Still another time, Pilling decided he would switch his goalies every shift. “He said to me, ‘You’re going to start the game, but on the first faceoff I’m going to pull you and I’m going to put Danny in,’ ” Lemelin remembered. “So he pulls me, then I go back in. He pulls me, I go back in. Then there’s another faceoff, and he pulls me again! That’s three times now. So, the next shift I’m on my way out to the goal, I say to Danny, ‘He wants to play this game? I’m comin’ o
ut on the fly. So get [bleep]in’ ready.’
“So we break out of our own end, there’s a long pass up to centre ice, and I’m comin’. Danny jumps the boards and he goes flyin’ into the net, and now I’m on the bench. Pill comes storming down the bench, like he’s gonna beat me up or something. He says, ‘That was fucking great!’
“I don’t think there were ever goalies who changed on the fly in professional hockey, but we did it,” said Lemelin. “Pill? He was nuts, but guys played for him so hard because he was such a great guy. He was a players’ coach. But that’s also why his career never went anywhere, because he did too many goofy things like that. No one wanted to hire him.”
Lemelin was, as it turns out, the Accidental Goaler. He grew up in a little town north of Quebec City, Orsainville, which has since been swallowed up by the Quebec capital. About twelve thousand people lived there, but to Lemelin’s good fortune, one of them was a kid named Réal Cloutier, who would become one of the greatest goal scorers of his generation. Cloutier would score ninety-three goals in his final junior season and pot seventy-five one year for his hometown team, the Quebec Nordiques of the WHA.

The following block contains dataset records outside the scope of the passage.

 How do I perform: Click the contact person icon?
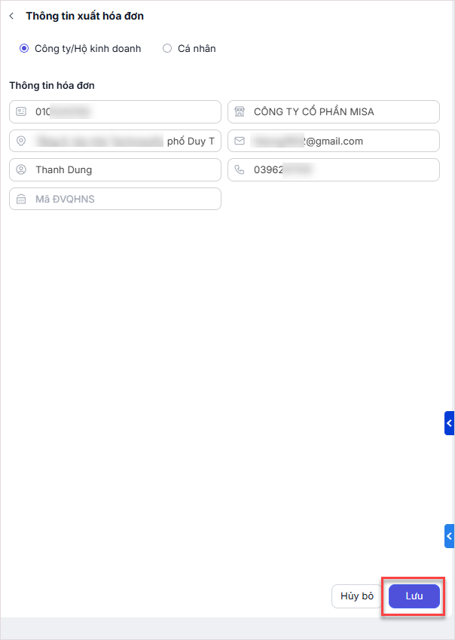(x=21, y=170)
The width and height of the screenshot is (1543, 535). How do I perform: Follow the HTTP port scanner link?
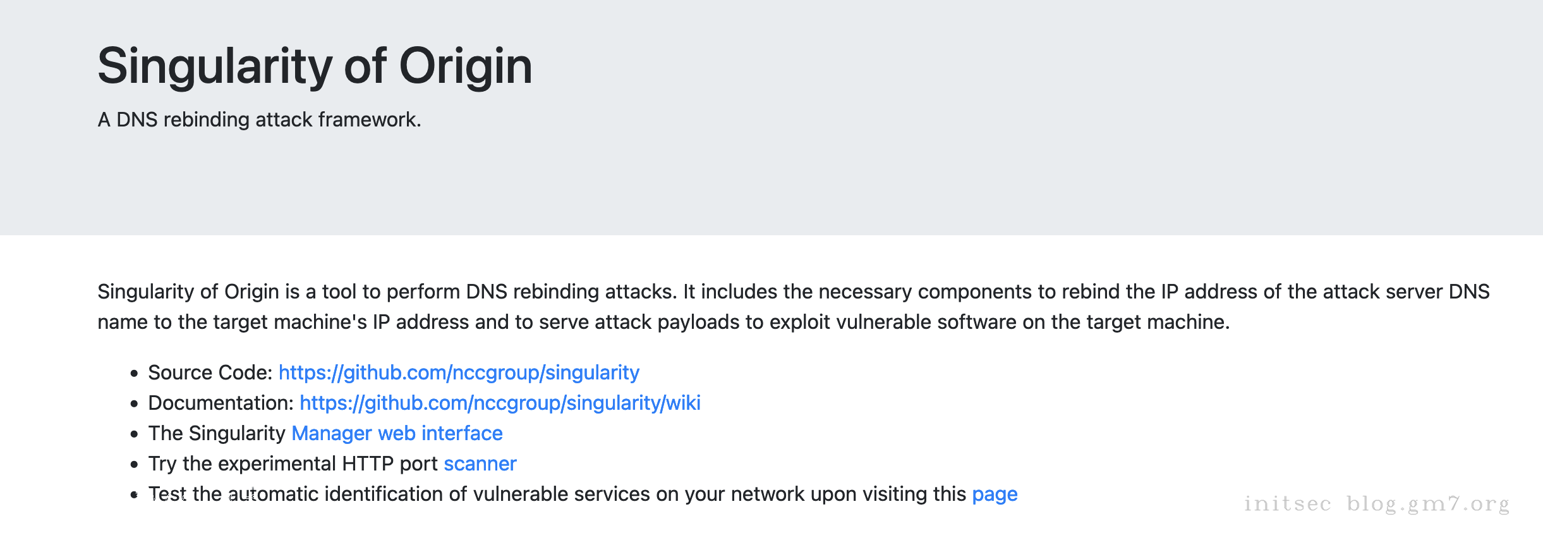[480, 464]
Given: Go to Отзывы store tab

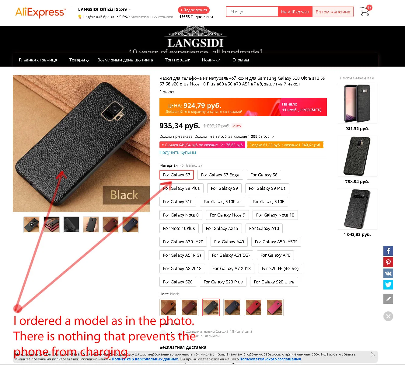Looking at the screenshot, I should point(241,60).
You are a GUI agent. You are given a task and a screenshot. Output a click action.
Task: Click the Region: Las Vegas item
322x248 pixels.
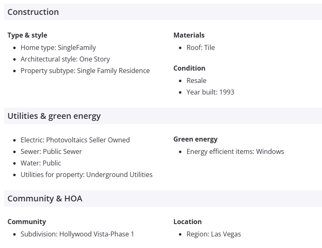coord(214,234)
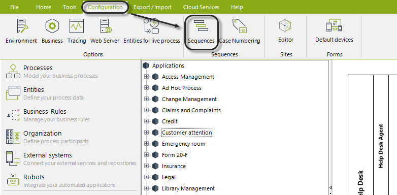Open the Tracing options icon
Image resolution: width=397 pixels, height=195 pixels.
pyautogui.click(x=77, y=26)
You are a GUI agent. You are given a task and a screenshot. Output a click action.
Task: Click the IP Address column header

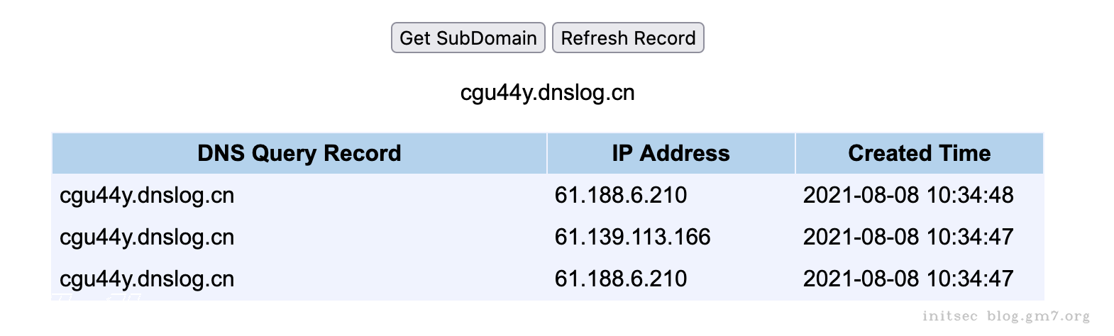pos(671,153)
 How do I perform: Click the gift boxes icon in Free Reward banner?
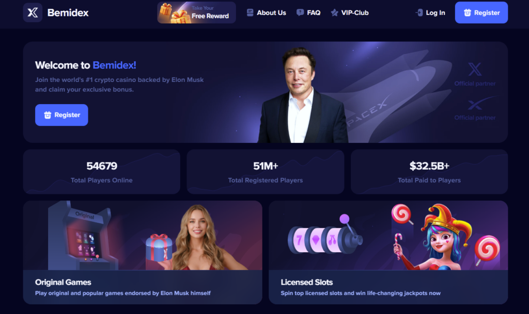pos(175,13)
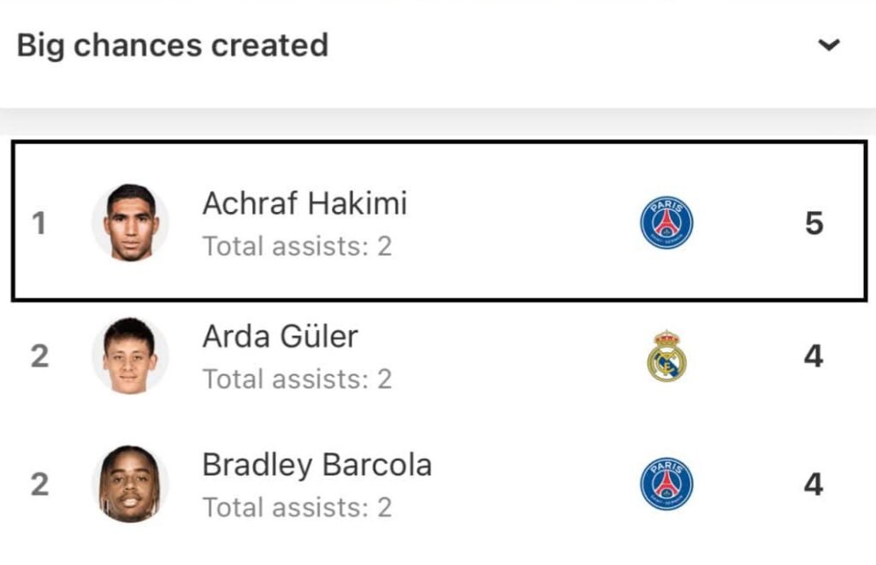Click Bradley Barcola's value of 4

tap(814, 484)
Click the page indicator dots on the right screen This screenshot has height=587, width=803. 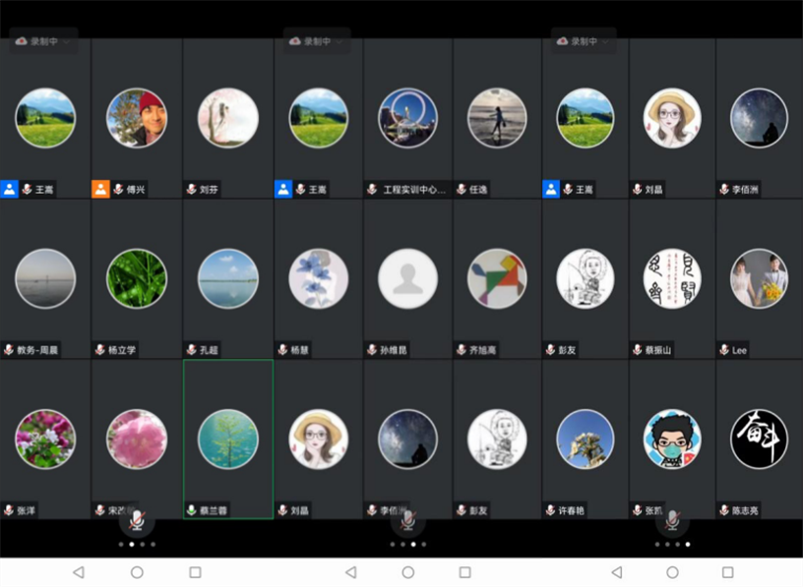click(672, 544)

“We were awesome because he scored four, five goals every game, and I could stop the puck. We had a small population, but we did some good things,” Lemelin said of his childhood teams. Lemelin would give up on being a goalie after his pee wee season. “In Quebec, once you got to bantam you had to go back outside to play your games. I didn’t want to play goal outside, so I went back to forward for a couple of years.”
Eventually talked back into goal by a junior scout, by the time Lemelin was draft eligible in 1974 he would become the first goalie drafted out of the Quebec Major Junior Hockey League that season. “I was kind of proud of that,” he admitted. It would be the beginning of one hell of a journey for the man who would spawn “The Reggie Lemelin Pool” along the scribes in the press boxes of the Battle nearly a decade later.